Other Communication with health Plans
These include encounter data submitted via tape and denial letters, which should be sent to the necessary health plan, bed day reports, end-stage renal disease reporting to all health plans, organ transplants and clinical decision making (Tubbs, Husby & Jensen, 2011). Members of the health plan should be contacted every time a member is referred for assessment involving organ transplants.
Annual Program Evaluation
Annual program evaluation is conducted to evaluate department performance and achievements in all the activities within a year. The utilization management program is evaluated annually to comply with the National Committee for Quality Assurance (NCQA) and standard requirements (American College of Medical Quality, 2005). The aim is to measure the effectiveness of the program. Tubbs, Husby & Jensen (2011) indicated that the evaluation also entails assessing ongoing activities and trends discovered in the utilization management program. It also determines if or not the program meets the goals and objectives for the year.
Annual Program Activities
The utilization management program details annual program activities and the related timings for completion dates. The activities include change in resources, audits, organization, policies and procedures (Tubbs, Husby & Jensen, 2011). The work plan is developed in December by the director of utilization management together with the medical director and utilization management team. Afterwards, the report id is presented to the board of directors for approval. Quarterly reports are produced to measure and determine progress.

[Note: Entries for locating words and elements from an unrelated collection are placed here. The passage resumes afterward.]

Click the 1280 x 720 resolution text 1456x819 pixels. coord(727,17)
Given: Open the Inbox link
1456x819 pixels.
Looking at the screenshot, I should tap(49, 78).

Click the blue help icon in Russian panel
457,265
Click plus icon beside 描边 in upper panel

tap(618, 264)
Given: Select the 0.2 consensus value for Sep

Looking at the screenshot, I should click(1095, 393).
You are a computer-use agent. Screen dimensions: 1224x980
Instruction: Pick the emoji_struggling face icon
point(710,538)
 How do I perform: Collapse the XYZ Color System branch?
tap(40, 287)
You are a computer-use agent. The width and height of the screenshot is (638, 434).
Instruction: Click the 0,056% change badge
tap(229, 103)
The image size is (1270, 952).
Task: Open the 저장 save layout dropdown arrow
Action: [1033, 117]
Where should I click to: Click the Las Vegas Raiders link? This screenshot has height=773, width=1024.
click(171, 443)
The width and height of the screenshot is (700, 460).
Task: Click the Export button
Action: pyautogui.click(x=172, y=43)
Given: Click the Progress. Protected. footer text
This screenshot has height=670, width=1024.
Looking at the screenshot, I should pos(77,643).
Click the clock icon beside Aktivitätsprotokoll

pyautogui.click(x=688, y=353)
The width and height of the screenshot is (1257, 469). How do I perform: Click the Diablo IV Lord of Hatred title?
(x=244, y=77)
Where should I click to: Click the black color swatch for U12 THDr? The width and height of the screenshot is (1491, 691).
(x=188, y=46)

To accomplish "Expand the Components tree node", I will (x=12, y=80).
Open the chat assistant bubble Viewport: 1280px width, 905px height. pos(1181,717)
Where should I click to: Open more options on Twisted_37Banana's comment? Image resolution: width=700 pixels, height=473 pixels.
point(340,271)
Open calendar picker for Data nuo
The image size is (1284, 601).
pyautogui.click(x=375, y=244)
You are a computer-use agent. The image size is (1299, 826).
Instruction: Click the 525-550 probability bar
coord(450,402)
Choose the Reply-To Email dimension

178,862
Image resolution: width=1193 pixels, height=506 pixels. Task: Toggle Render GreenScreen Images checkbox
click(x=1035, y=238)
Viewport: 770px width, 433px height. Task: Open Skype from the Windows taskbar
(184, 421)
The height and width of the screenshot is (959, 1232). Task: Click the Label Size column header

Two Weaknesses of the Organizations Utilization Management
Practical evidence on the effects of the Memorial HealthCare IPA, Inc utilization management program is fairly limited and suffers from a number of methodological weaknesses. The first weakness of the program is on the basis that impact of the utilization management program on net benefits costs is less clear (Tubbs, Husby & Jensen, 2011). Savings on inpatient care have been partially offset by increased spending for outpatient care and program administration. Tubbs, Husby & Jensen (2011) noted that this weakness can be offset by moving care to outpatient settings, where fewer controls on use and price now operate.
The second weakness of utilization management program is that it focuses on the unnecessary use of the hospital, rather than the actual need for a particular service has been the main target. Olaniyan, Brown & Williams (2011) say that to offset this weakness the primary strategy should be discussion and negotiation about appropriate care. In addition, the utilization management program should expand its review of the actual need for specific procedures to ascertain that the clinical foundation for such assessments becomes more important.